While the US has even worse family friendly policies than Australia, those same tensions exist for young parents here.

While research[5] suggests that most young men and women have similar expectations of work, family and careers on leaving school and remain committed to the ideal of an equal relationship and with shared care of children and equal opportunities to progress in their respective jobs/careers, the reality is that this is extremely difficult to manage and most fail. And when this idea fails, the fall-back compromises are depressingly predictable.

When family and work obligations collide, mothers remain much more likely than fathers to cut back or drop out of work. But unlike the situation in the 1960s, this is not because most people believe this is the preferable order of things. Rather, it is often a reasonable response to the fact that our political and economic institutions lag way behind our personal ideals.

Women are still paid less than men at every educational level and in every job category. They are less likely than men to hold jobs that offer flexibility or family-friendly benefits. When they become mothers, they face more scrutiny and prejudice on the job than fathers do.

So, especially when women are married to men who work long hours, it often seems to both partners that they have no choice. Female professionals are twice as likely to quit work as other married mothers when their husbands work 50 hours or more a week and more than three times more likely to quit when their husbands work 60 hours or more.

So what happens when young women – including young feminists, with high hopes for their careers – find themselves doing most of the care work and, because they are home more, most of the housework, and find themselves earning less or even being, for a period, economically dependent?

When people are forced to behave in ways that contradict their ideals, they often undergo what sociologists call a “values stretch” — watering down their original expectations and goals to accommodate the things they have to do to get by. This behaviour is especially likely if holding on to the original values would exacerbate tensions in the relationships they depend on.

When a couple backslide into more traditional roles than they originally desired. The woman resents that she is not getting the shared child-care she expected and envies her husband’s social networks outside the home. The husband feels hurt that his wife isn’t more grateful for the sacrifices he is making by working more hours so she can stay home. When you can’t change what’s bothering you, one typical response is to convince yourself that it doesn’t actually bother you. So couples often create a family myth about why they made these choices, why it has turned out for the best, and why they are still equal in their hearts even if they are not sharing the kind of life they first envisioned.

And when this happens, the frameworks and ideas most readily available to make sense of what has happened do not help, because what is a structural problem – the failure of work organisation to cater for the role of caring and the undervaluing of this role – gets framed as a personal choice.

What I have outlined above only covers the dilemmas experienced by young people who end up in hetero-normative coupledom.
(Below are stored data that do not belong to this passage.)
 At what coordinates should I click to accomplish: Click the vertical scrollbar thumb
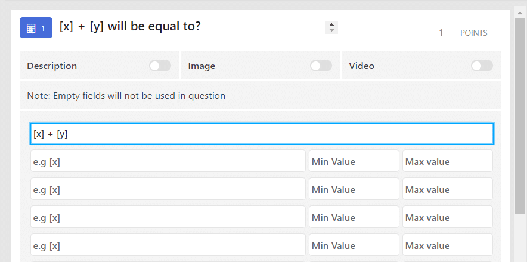click(520, 116)
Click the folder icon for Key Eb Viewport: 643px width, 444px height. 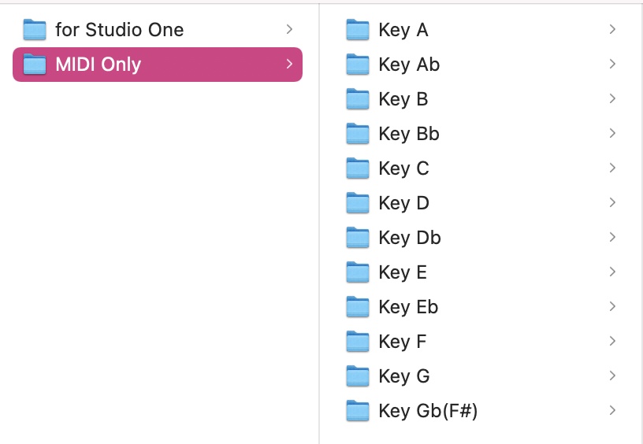point(358,307)
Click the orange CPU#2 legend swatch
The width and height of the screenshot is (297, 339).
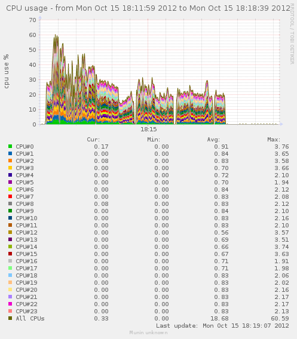(x=10, y=161)
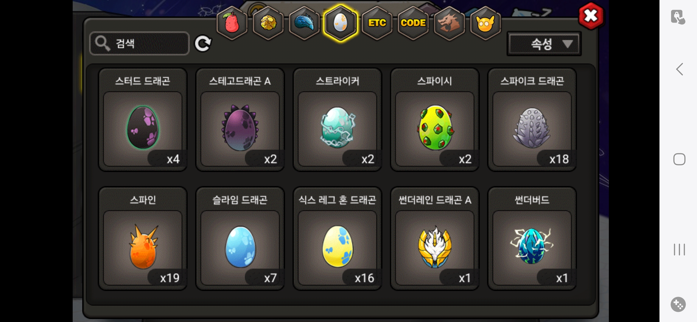
Task: Tap the Android back arrow
Action: tap(679, 69)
Others who traverse these pathways as teen mums, queer parents, divorced and single parents have an even more difficult time.

Conclusion

In my view, young people need exposure to the best analytical frameworks that feminism can provide, not a gender blind education that leaves them to work it out and not a feminism that binds them to the key assumptions and beliefs underpinning neoliberalism, but one that is able to look at issues from a structural perspective and from the point of view and experience of people living in very different contexts.

Schools can and should prepare our young people, men and women, for the challenge of negotiating work life balance in an unequal world. We can’t just paint a nirvana of a gender blind world where work and family options are equally open to all with no detriment.
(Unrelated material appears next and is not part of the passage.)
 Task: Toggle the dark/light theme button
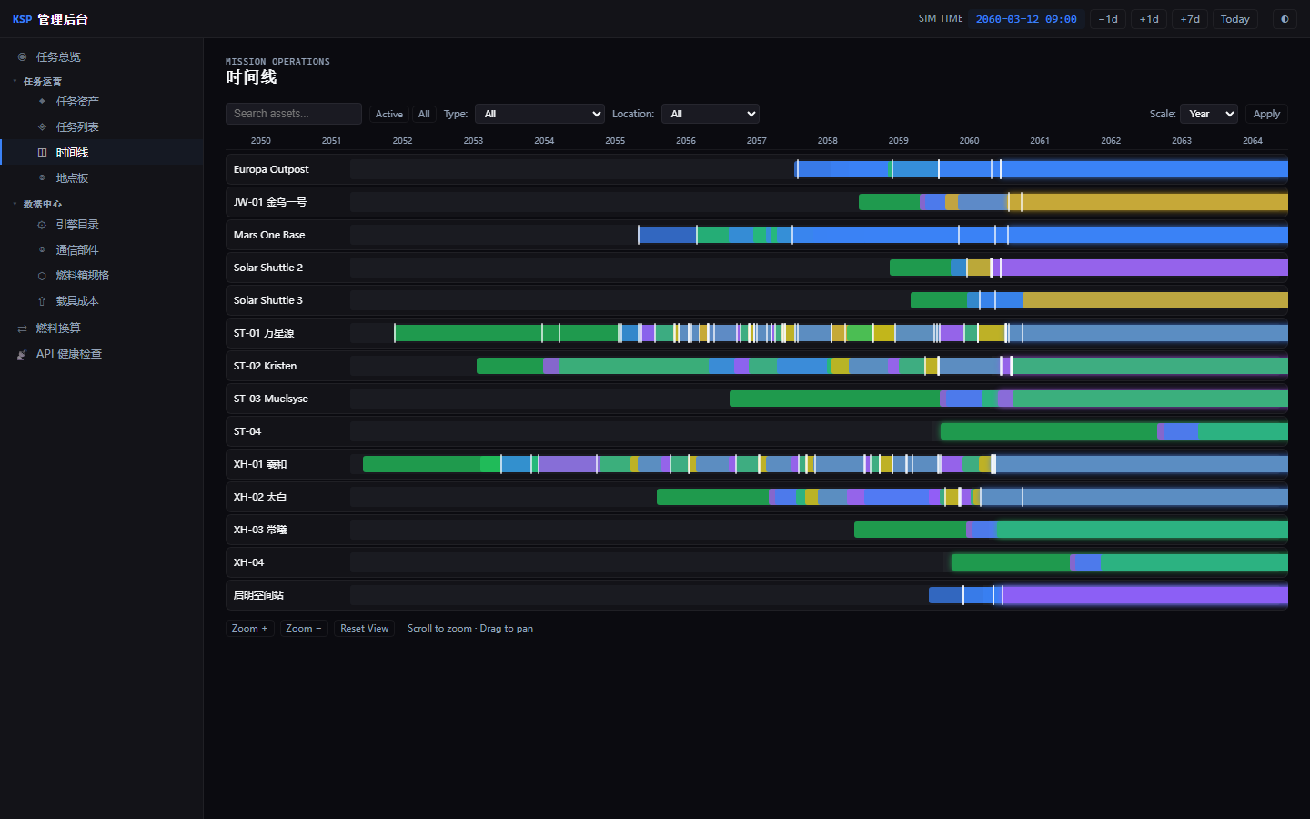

So how do we prepare them? Well the reality is that we can’t – not explicitly. You try telling even the most highly educated person that having a baby will change their life and not all in a good way. But we can equip them with the tools of feminist analysis that go beyond a liberal feminism of personal choice. We can study issues that will be relevant to their futures as workers and possibly parents.

In the 2014 budget, Hockey announced many unpopular proposals but it is important to note that they were not only about savings. The reforms to higher education and the co-payments for GP visits were also driven by a belief, held by this Government, that all services should have market signals. If implemented, these understandings take us even further into an extreme neoliberal future where education and health are not investments for the common good, but a private good that must be purchased in a competitive market.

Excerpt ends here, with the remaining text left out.